FIG. 3 is a top view of a proximity sensing chip package as illustrated in FIG. 2E.

FIG. 4 is a cross-sectional view of a proximity sensing chip package according to the exemplary embodiment 2 of this present invention.

FIG. 5 is a cross-sectional view of a proximity sensing chip package according to the exemplary embodiment 3 of this present invention.

FIG. 6 is a cross-sectional view of a proximity sensing chip package according to the exemplary embodiment 4 of this present invention.

FIG. 7 is a cross-sectional view of a proximity sensing chip package according to the exemplary embodiment 5 of this present invention.

FIG. 8 is a cross-sectional view of a proximity sensing chip package according to the exemplary embodiment 6 of this present invention.

DETAILED DESCRIPTION OF THE INVENTION

The making and using of the embodiments of the present disclosure are discussed in detail below. However, it should be noted that the embodiments provide many applicable inventive concepts that can be embodied in a variety of specific methods. The specific exemplary embodiments discussed are merely illustrative of specific methods to make and use the embodiments, and do not limit the scope of the disclosure.

Exemplary Embodiment 1

A detailed description of the proximity sensing chip package 2000 and a method of manufacturing the same according to embodiment 1 of this invention is given below with reference to the accompany FIGS. 2A˜2E.

(Rows of pointing data)
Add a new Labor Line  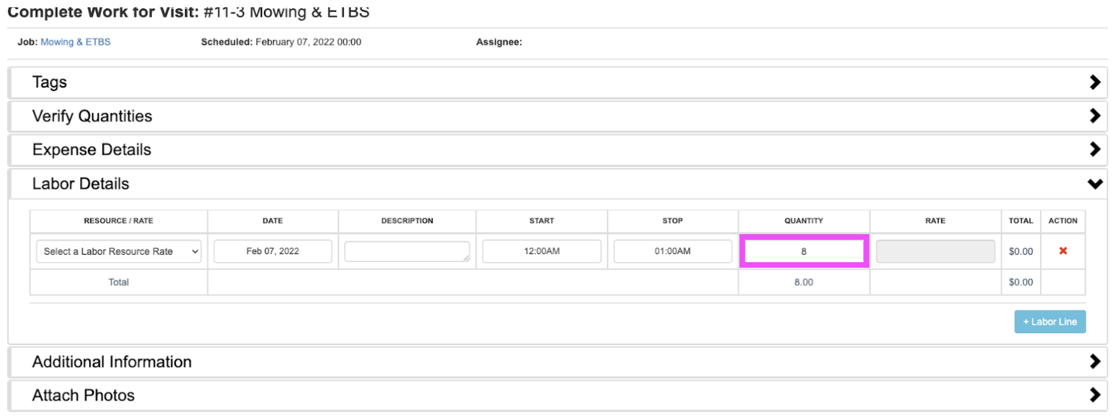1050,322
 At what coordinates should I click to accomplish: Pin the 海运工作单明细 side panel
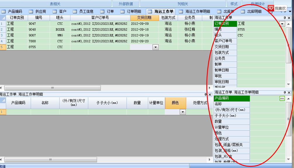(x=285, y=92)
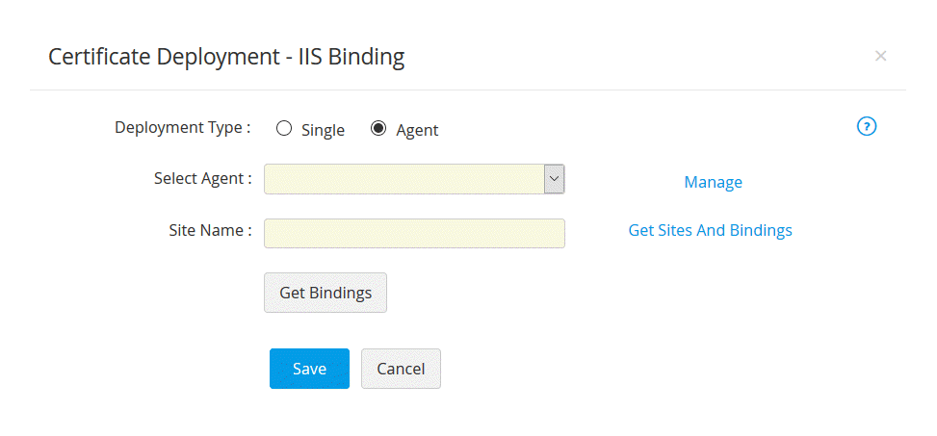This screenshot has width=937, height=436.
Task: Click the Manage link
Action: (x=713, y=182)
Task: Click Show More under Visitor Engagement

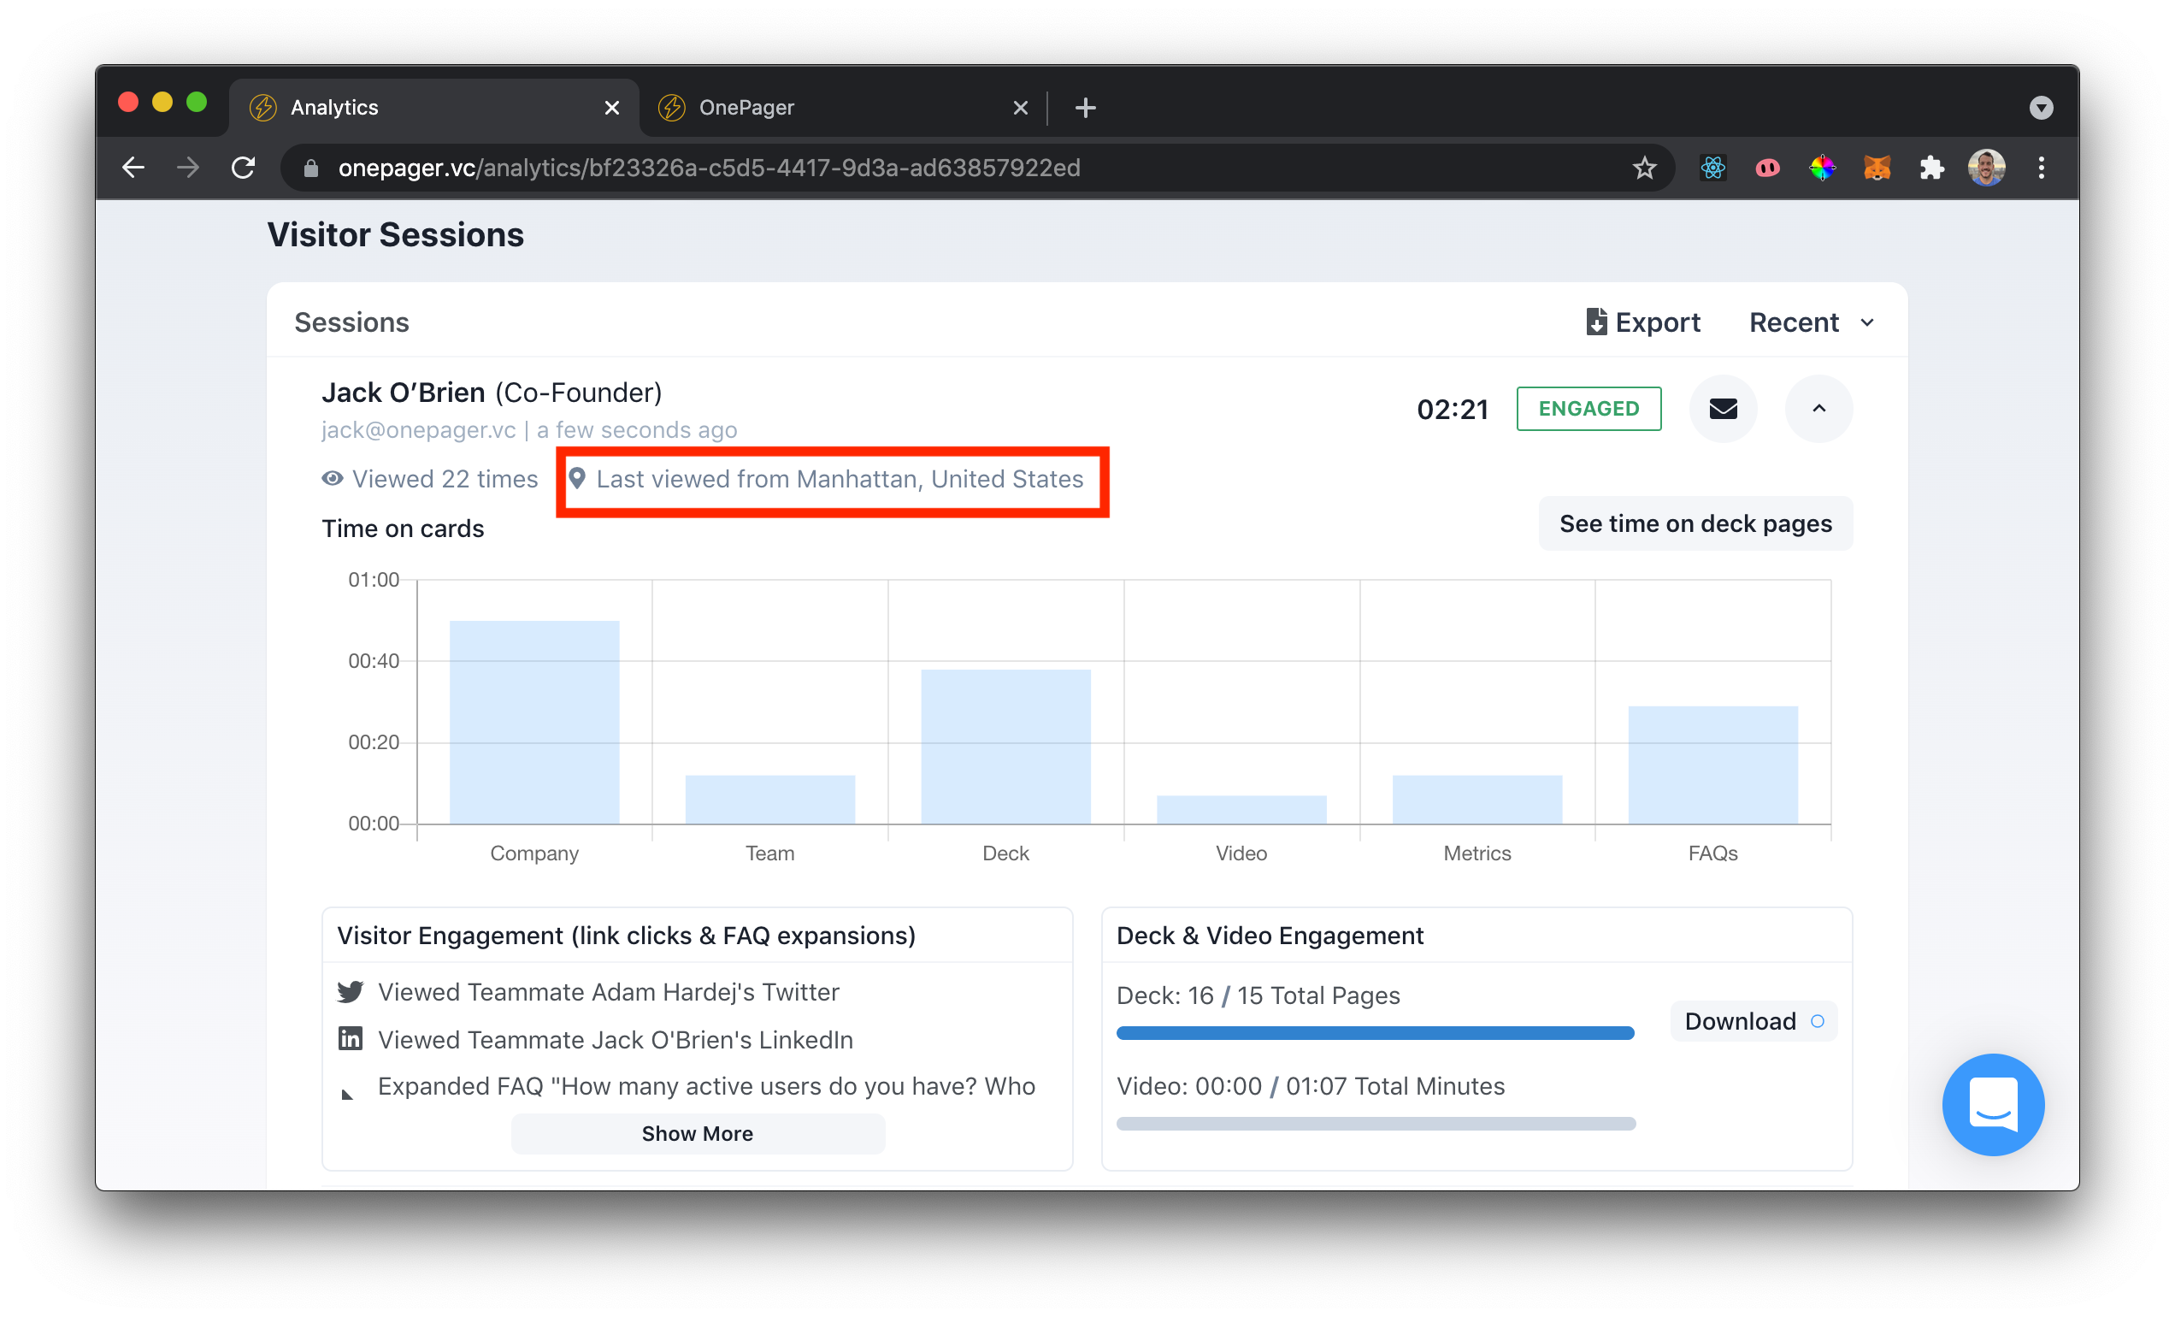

*Job 1:*
Condense the paragraph beginning "The making and using" in the passage on the proximity sensing chip package into a short list that keeps its main facts.
*Job 2:*
Display every line in the entries that contains the string "Task".

*Written response 1:*
- The making and using of the embodiments of the disclosure are discussed in detail below.
- The embodiments provide many applicable inventive concepts that can be embodied in a variety of specific methods.
- The specific exemplary embodiments only illustrate specific methods to make and use the embodiments.
- They do not limit the scope of the disclosure.

*Written response 2:*
Task: Click the Manage link
Task: Click Show More under Visitor Engagement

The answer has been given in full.